Question

Inside a solenoid the magnetic field is :

• A. zero
• B. decreasing along the axis
• C. uniform
• D. increasing along the axis

Hint:

For a {long solenoid}, the magnetic field lines {inside} are:
Straight
Parallel to the axis
Evenly spaced This means the magnetic field inside (away from the ends) is strong and {uniform} (constant in magnitude and direction). The field outside is much weaker.

Answer 1

The Correct Option is C

Concept: A solenoid is a coil of wire, typically cylindrical, that acts as an electromagnet when current flows through it. The magnetic field produced by a solenoid has specific characteristics, especially within its core. Step 1: Characteristics of the Magnetic Field Inside a Long Solenoid For an ideal (infinitely long or very long compared to its diameter) solenoid carrying a steady current:
Uniformity: The magnetic field inside the solenoid, particularly in the central region far from the ends, is very nearly uniform. This means the field strength (magnitude) is constant, and the field lines are straight, parallel to the axis of the solenoid, and evenly spaced.
Direction: The magnetic field is directed along the axis of the solenoid. Its direction can be determined by the right-hand grip rule.
Strength: The magnitude of the magnetic field inside a long solenoid is given by \(B = \mu_0 n I\), where \(\mu_0\) is the permeability of free space, \(n\) is the number of turns per unit length, and \(I\) is the current.
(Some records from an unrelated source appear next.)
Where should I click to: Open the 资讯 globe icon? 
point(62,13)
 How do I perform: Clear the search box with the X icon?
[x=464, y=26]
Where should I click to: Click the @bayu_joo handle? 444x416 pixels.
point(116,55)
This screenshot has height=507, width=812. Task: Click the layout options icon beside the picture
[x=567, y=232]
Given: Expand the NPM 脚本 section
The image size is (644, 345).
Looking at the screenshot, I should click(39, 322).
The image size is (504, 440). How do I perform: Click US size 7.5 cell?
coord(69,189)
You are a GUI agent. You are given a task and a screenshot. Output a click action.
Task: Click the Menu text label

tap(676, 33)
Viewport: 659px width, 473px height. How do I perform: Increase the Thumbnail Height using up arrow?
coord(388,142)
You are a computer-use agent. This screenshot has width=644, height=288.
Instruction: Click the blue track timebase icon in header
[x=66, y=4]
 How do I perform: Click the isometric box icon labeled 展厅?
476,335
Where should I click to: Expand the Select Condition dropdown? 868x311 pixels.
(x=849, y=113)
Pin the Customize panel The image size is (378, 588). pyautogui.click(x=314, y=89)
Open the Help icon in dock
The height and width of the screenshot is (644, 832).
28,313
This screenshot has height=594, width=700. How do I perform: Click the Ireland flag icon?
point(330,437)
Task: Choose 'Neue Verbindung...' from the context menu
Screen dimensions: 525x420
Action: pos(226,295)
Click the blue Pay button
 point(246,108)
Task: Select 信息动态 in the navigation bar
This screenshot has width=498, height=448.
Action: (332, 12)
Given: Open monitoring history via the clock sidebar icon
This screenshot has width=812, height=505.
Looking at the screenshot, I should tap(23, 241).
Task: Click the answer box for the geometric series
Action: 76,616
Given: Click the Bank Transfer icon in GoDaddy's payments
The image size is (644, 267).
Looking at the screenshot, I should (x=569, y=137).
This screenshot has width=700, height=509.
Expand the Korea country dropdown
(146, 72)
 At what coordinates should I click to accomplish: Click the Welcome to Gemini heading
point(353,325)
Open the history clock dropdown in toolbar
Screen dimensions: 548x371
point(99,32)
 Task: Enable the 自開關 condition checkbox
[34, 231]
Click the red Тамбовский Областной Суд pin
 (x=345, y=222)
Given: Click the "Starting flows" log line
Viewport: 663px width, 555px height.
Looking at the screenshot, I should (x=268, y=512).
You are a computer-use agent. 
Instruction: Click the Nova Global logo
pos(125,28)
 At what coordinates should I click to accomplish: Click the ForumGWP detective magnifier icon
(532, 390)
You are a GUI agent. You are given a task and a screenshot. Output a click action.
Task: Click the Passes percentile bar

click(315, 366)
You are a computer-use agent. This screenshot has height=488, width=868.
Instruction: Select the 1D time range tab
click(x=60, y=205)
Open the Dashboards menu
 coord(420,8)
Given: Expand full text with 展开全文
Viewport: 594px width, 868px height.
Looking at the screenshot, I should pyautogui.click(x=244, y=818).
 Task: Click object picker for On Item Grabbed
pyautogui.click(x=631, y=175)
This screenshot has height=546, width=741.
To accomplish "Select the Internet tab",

Near the ends of a finite solenoid, the magnetic field lines begin to diverge (fringe), and the field strength decreases. At the very end of a long solenoid, the field strength is approximately half of what it is deep inside. Step 2: Evaluating the options
(1) zero: Incorrect. A current-carrying solenoid produces a significant magnetic field inside.
(2) decreasing along the axis: This is true only if moving from the center towards one of the ends of a finite solenoid. It's not a general description for "inside a solenoid," which usually refers to the main internal region.
(3) uniform: This is the best description for the magnetic field well inside a long solenoid, far from the ends. In many contexts, "inside a solenoid" implies this ideal uniform region.
(4) increasing along the axis: This is incorrect. Step 3: Conclusion The most appropriate description of the magnetic field "inside a solenoid" (referring to the central region of a reasonably long solenoid) is that it is uniform. This uniformity is a key reason why solenoids are used in many applications.